After several years, Ann Cleeves has brought back DI Jimmy Perez!
DI Perez has left Shetland and settled into his new home in the Orkney Islands, with his partner in crime and in life, Willow Reeves, and they’re expecting a baby. After a wild storm, Archie Stout, a local personality and Perez’s childhood friend, is found bludgeoned to death, and the clues seem to link to the local museum. Perez finds it hard to stop his feelings clouding his logic, but Reeves is on hand to keep things by the book.
This book is both the 9th book in the Shetland series and the 1st in a new series featuring Perez and Reeves solving crimes together. The story shifts between the two of them, in two plot threads, where each is in a different part of the Orkney’s doing different aspects of the job. I liked this as a way of structuring the story and it sets it apart from other of Ann Cleeves series. I’ve watched the Shetland TV series and I enjoyed it, and I thought I’d read one of the books in this series before, but I realise that I haven’t!

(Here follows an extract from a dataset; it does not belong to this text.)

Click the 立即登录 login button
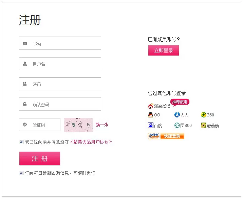This screenshot has width=243, height=199. point(164,50)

Of course, Ann Cleeves is an old hand at detective stories by this point, and her different series are all very popular. She captures a sense of place really well. Of landscape and climate, but also of locality and way of life: the way people speak and think in these places, of the smallness of the community. This book is set on Westray, a small island of generational farmers and fishermen, a very close knit community, just before Christmas. It’s a wild, remote landscape, and Winter itself becomes a bit of a key player here. The ancient landscape lends itself well to a story that has an archeological bent to it and old local traditions and knowledge.

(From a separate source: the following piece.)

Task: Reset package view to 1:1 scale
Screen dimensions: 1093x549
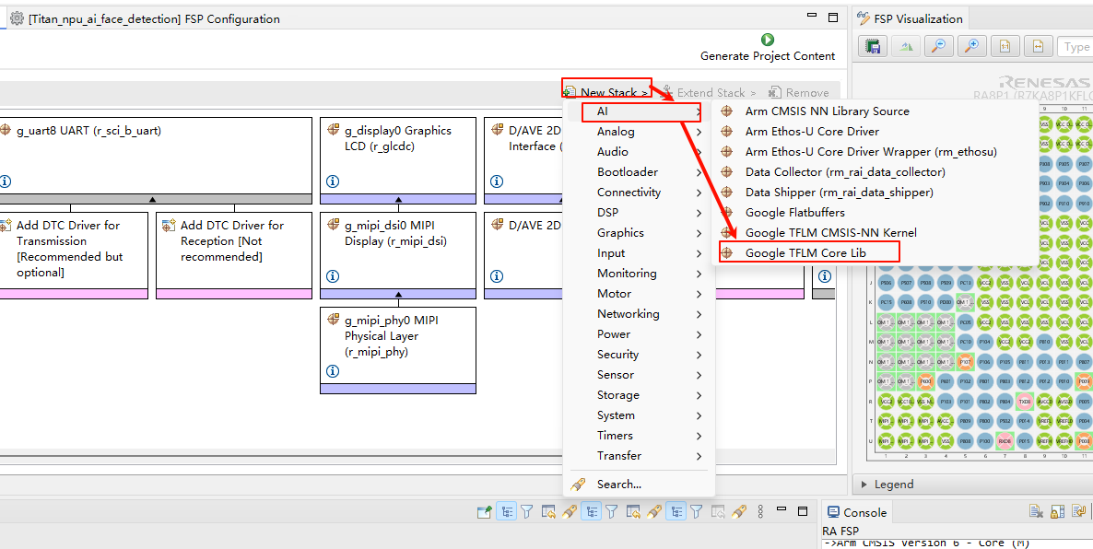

The plot is very detailed and twisty. Each time the story takes us one direction, we’re stymied by some new development that means that we’ve just been fed another red herring. I really liked this, and enjoyed sinking into this story, but the problem comes at the end: it seems that the author has painted herself into a corner, who can the killer be? It seems very out of left field when we find out. Without giving anything away, it feels like the author has just picked someone and shoe horned it in. It’s a character we know almost nothing about and you couldn’t have known it was them from clues left in the book. Their motive feels like a current social concern, rather than something built into the book. It felt odd and a bit disappointing.
Also, the issue at the core of the ending, the reason the person did it, feels really oddly handled. Perez feels sad about the ending, because it’s a person he knows, and the attitude seems to be that the person is just misguided in some way. There’s no horror about the impact on the victims and how what they did was actually really disturbing. For him to do what he does, he would have to be a sociopath.
I also was left wondering why Perez liked Archie. They have completely different morals and values, and while I do understand they were thrown together growing up because it’s a small village, etc, but by the end, you realise Archie was a bit of a creeper and incredibly selfish. The friendship makes no sense.
On the whole, the book was entertaining through the main part of it, but the ending was weak and felt tacked on or like the author couldn’t figure out an ending that worked. Not Cleeves best book, but still nice to have Perez back.
Read It If: you’ve been missing Det Perez or are a Cleeves fan. It’s not bad overall, but the ending doesn’t work.
Thank you to PGC Books for the ARC of this book for review.